Patient Rights and Responsibilities

The patient has the right to:

  • Receive the care necessary to help regain or maintain his or her maximum state of health and, if necessary, cope with death.
  • Expect personnel who care for the patient to be friendly, considerate, respectful and qualified through education and experience, as well as perform the services for which they are responsible with the highest quality of service.
  • Expect full recognition of individuality, including personal privacy in treatment and care. In additional, all communications are records and will be kept confidential.
  • Complete information, to the extent known by the physician, regarding diagnosis, treatment, procedure and prognosis, as well as alternative treatments or procedures and the possible risks and side effects associated with treatment and procedure.
  • Be fully informed of the scope of services available at the facility, provisions for after-hours and emergency care and related fees for services rendered.
  • Be a participant in decisions regarding the intensity and scope of treatment. If the patient is unable to participate in those decisions, the patient’s rights shall be exercised by the patient’s designated representative or other legally designated person.
  • Make informed decisions regarding his or her care.
  • Refuse treatment to the extent permitted by law and be informed of the medical consequences of such a refusal. The patient accepts responsibility for his or her actions should he or she refuse treatment or not follow the instructions of the physician or facility.
  • Approve or refuse the release of medical records to any individual outside the facility, except in the case of transfer to another facility, or as required by law or third party payment contract.
  • Be informed of any human experimentation or other research/educational projects affecting his or her care or treatment and can refuse participation in such experimentation or research without compromise to the patient’s usual care.
  • Express grievances/complaints and suggestions at any time.
  • Assistance in changing primary or specialty physicians or dentists if other qualified physicians or dentists are available.
  • Provide patient access to and /or copies of his or her individual medical records.
  • Be informed as to the facility’s policy regarding advance directives/living wills.
  • Be fully informed before any transfer to another facility or organization to ensure the receiving facility has accepted the patient transfer.
  • Express those spiritual beliefs and cultural practices that do not harm or interfere with the planned course of medical therapy for the patient.
  • Expect the facility to agree to comply with Federal Civil Rights Laws that assure it will provide interpretation for individuals who are not proficient in English.
  • Have an initial assessment and regular reassessment of pain.
  • Education of patients and families, when appropriate, regarding their roles in managing pain; as well as potential limitations and side effects of pain treatment, if applicable.
  • Have their personal, cultural, spiritual and/or ethnic beliefs considered when communicating to them and their families about pain management and their overall care.

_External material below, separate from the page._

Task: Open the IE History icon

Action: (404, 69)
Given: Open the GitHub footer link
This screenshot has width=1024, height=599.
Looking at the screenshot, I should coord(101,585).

The patient is responsible for:

  • Being considerate of other patients and for assisting in the control of noise, eating and other distractions.
  • Respecting the property of others and the facility.
  • Reporting whether he or she clearly understands the planned course of treatment and what is expected of him or her.
  • Keeping appointments and, when unable to do so for any reason, notifying the facility and physician.
  • Providing caregivers with the most accurate and complete information regarding present complaints, past illnesses and hospitalizations, medications, unexpected changes in the patient’s condition or any other patient health matters.
  • Observing prescribed rules of the facility during his or her stay and treatment and, if instructions are not followed, forfeit of care at the facility.
  • Promptly fulfilling his or her financial obligations to the facility.
  • Identifying any patient safety concerns.

Patient Complaints or Grievances

To report a complaint or grievance you can contact the facility Administrator by phone at 203.234.7727 or by mail at:

North Haven Surgery Center
52 Washington Avenue, Suite #1
North Haven, CT  06473

If not satisfied with the response of the surgery center, you may contact the Complaint Supervisor at:

Connecticut Department of Public Health
Facility Licensing and Investigations Section
410 Capitol Avenue, MS# 12HRS
Hartford, CT  06134
Phone: 860.509.7400
Fax: 860.509.7538

Medicare beneficiaries may also file a complaint or grievance with the Medicare Beneficiary Ombudsman at:

E-Mail: www.medicare.gov
Phone: 800.633.4227

Advance Directives

Most procedures performed at North Haven Surgery Center are considered to be of minimal risk.

There are several types of Advance Directives, the most common of which are living wills and durable power of attorney.

It is the policy of North Haven Surgery Center, regardless of the contents of any Advance Directive or instructions from a health care surrogate or attorney-in-fact, that should an adverse event occur during your treatment at our facility, we will initiate resuscitative or other stabilizing measures and transfer you to an acute care hospital for further evaluation. If this is not acceptable to you, please address this issue with your physician and anesthesiologist.

Disclosure of Ownership

North Haven Surgery Center has a number of physicians who have invested in our facility. The physicians who refer you to North Haven Surgery Center may have an ownership interest in the facility. You are free to choose another facility if you so desire.